GIVEN ENTRIES:
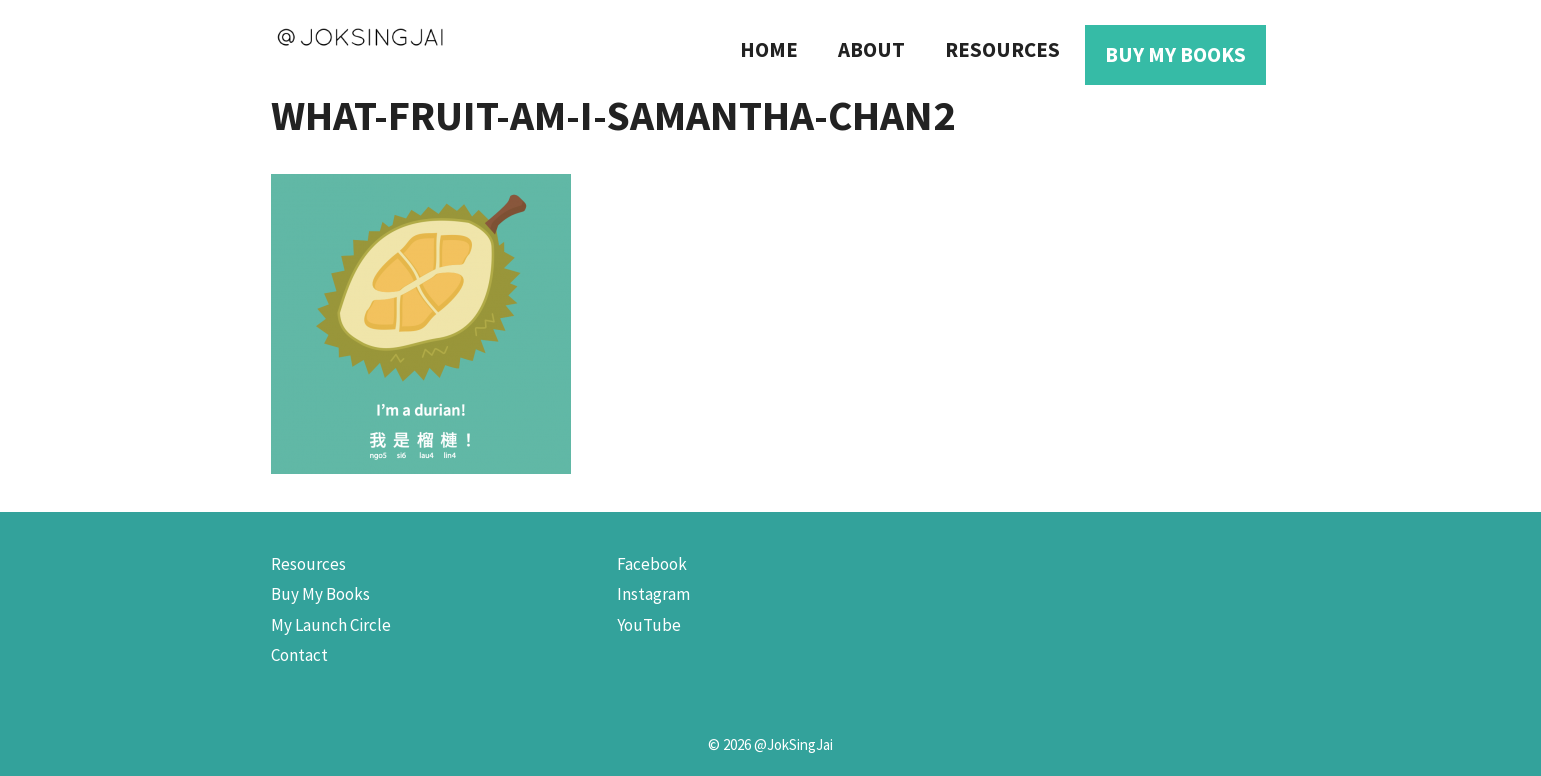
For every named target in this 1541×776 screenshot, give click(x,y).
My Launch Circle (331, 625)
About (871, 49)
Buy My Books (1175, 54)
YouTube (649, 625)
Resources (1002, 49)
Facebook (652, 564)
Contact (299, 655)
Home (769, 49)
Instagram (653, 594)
* * *
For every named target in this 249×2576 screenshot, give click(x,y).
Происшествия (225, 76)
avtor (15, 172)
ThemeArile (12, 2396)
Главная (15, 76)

SHORT EXERCISE: Copy the entries from the line with "About (871, 49)" to the line with "Instagram (653, 594)", replacing "Buy My Books" with "Order My Books" and changing nothing else.

EXERCISE SOLUTION:
About (871, 49)
Order My Books (1175, 54)
YouTube (649, 625)
Resources (1002, 49)
Facebook (652, 564)
Contact (299, 655)
Home (769, 49)
Instagram (653, 594)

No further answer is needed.